▸ **Work required**
Which lines of the data contain the string "will"? Copy every one.

Pixel coordinate grounding data
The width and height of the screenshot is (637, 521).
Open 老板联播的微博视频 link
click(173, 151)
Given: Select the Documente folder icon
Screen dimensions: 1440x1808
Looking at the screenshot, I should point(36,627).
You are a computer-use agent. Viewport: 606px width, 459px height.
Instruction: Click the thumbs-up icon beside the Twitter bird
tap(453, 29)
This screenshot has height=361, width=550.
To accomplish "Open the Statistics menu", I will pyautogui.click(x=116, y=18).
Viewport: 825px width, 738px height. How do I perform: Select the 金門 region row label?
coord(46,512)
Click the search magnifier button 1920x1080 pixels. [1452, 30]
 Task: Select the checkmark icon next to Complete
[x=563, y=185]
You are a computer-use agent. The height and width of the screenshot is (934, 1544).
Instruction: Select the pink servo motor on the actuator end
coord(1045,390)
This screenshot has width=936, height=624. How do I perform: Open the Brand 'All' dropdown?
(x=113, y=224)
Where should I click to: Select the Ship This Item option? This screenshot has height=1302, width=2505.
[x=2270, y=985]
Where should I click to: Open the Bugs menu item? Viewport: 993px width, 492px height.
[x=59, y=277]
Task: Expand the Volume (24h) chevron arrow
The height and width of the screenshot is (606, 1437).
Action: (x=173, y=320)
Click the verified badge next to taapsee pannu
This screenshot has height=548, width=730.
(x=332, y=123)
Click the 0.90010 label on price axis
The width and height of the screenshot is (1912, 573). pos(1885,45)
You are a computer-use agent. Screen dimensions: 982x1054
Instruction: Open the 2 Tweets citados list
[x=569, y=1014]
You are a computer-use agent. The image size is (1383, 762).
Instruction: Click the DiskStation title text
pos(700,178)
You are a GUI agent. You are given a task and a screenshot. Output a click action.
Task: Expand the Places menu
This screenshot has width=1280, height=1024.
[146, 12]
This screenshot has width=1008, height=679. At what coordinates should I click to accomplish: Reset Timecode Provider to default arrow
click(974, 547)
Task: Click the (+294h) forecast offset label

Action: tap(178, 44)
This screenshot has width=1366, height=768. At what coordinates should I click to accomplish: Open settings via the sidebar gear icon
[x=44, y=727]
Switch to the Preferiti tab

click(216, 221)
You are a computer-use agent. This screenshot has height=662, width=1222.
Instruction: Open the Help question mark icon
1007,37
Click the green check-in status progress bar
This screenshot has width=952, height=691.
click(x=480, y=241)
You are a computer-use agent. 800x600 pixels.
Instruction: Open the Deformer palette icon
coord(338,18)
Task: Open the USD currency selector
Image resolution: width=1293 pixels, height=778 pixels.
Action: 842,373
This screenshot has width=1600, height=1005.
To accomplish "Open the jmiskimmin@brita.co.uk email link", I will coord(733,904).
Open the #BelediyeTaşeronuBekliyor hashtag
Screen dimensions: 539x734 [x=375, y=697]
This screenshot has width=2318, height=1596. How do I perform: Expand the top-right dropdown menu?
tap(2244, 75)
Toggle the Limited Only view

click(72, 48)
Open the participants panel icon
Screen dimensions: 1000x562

▸ **Solution to this problem**
To accomplish "Open the Statistics menu", I will pyautogui.click(x=116, y=18).
To accomplish "Open the jmiskimmin@brita.co.uk email link", I will coord(733,904).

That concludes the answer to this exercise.